Goal » Reproduce only the material starting at the line containing "This screenshot has height=393, width=606." and ending at the line containing "Action: tap(169, 50)", replacing "Expand" with "Open" and leaving everything else unchanged. Omit the pictures from your answer.

Available data »
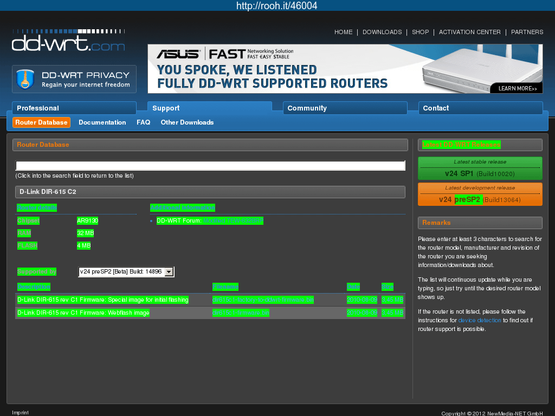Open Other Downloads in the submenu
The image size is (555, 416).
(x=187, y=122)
==
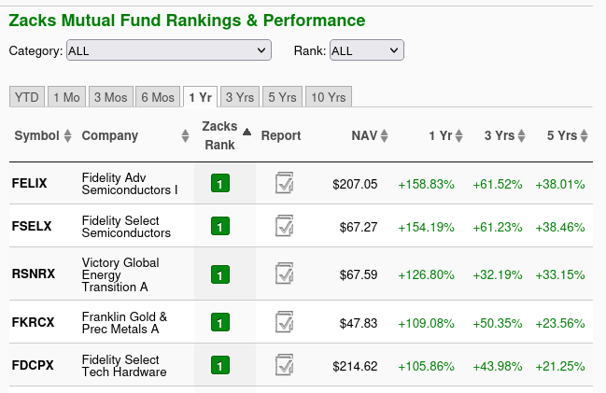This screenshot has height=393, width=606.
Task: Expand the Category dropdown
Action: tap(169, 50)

Result for this exercise »
This screenshot has height=393, width=606.
Task: Open the Category dropdown
Action: tap(169, 50)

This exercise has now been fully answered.